Example 2. The system of example 1, wherein the healing operation can be a static healing operation or a dynamic healing operation.
Example 3. The system of example 2, wherein in the static healing operation, the configuration file includes a default configuration with healthy or defective components, and an alternate configuration similar to the default configuration, the alternate configuration including healthy components.
Example 4. The system of example 2, wherein in the static healing operation, the IRMF is coupled to receive the configuration file from the compiler and update the configuration file by performing the healing operation before the runtime executing an operation.
Example 5. The system of example 2, wherein in a dynamic healing operation, the IRMF performs the healing operation during runtime.
Example 6. The system of example 1, wherein the component is a pattern compute unit (PCU), pattern memory unit, address generation and coalescing unit, or a switch.
Example 7. The system of example 1, wherein the configuration block is coupled to perform an observability operation on a target component in response to a user input.
Example 8. The system of example 7, wherein the target component is preselected by the user.
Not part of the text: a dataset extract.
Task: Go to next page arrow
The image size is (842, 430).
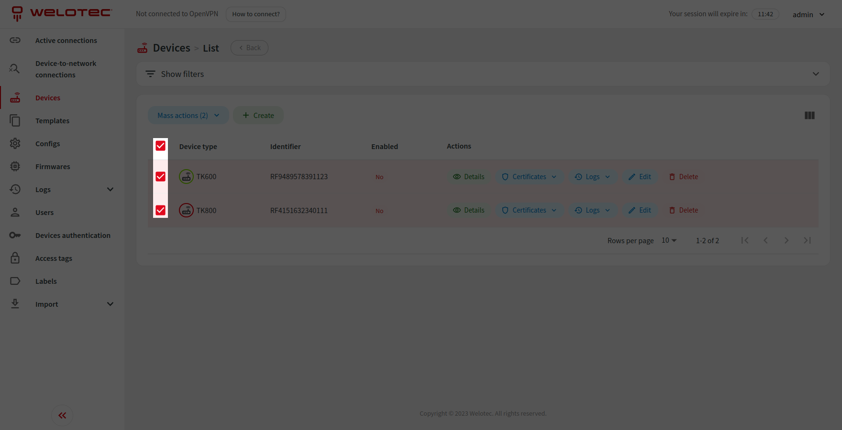Action: (787, 240)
Example 9. A method for a data processing system comprising a coarse-grained reconfigurable (CGR) processor including an array of reconfigurable units configured to execute a dataflow graph, receiving by a compiler, a configuration file including a configuration for a plurality of components in the plurality of reconfigurable units, receiving health data of a plurality of components, initializing an intelligent redundancy management framework (IRMF) with the health data of the plurality of components, configuring a set of components in the plurality of components using the configuration, checking health data of the set of components to identify each component as a defective component or a healthy component, retaining the configuration if all the components in the configuration are healthy, replacing the configuration with an alternate configuration by using a different set of all healthy components if a component in the set of components is defective, thereby updating the configuration file, and configuring during runtime, the set of components using the alternate configuration.
Example 10. The method of example 9, further comprising performing a static healing operation or a dynamic healing operation.
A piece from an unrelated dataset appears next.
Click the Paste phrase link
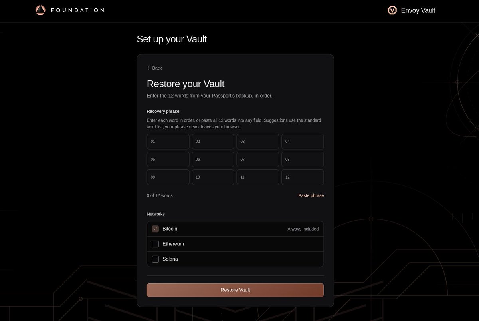 (311, 195)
Example 11. The method of example 10, further comprising performing the static healing operation by receiving the configuration file including a default configuration with healthy or defective components, and an alternate configuration similar to the default configuration, the alternate configuration including healthy components.
Example 12. The method of example 10, further comprising performing the dynamic healing operation, by receiving configuration file from the runtime and updating the configuration file during the runtime.
Example 13. The method of example 10, wherein the component is a pattern compute unit (PCU), pattern memory unit, address generation and coalescing unit, or a switch.
Example 14. The method of example 9, further comprising an observability operation on a target component in response to a user input.
Example 15. The method of example 14, further comprising selecting via the user input the target component, checking the health data of the target component, and performing a healing operation for the target component upon identifying the target component to be defective during execution.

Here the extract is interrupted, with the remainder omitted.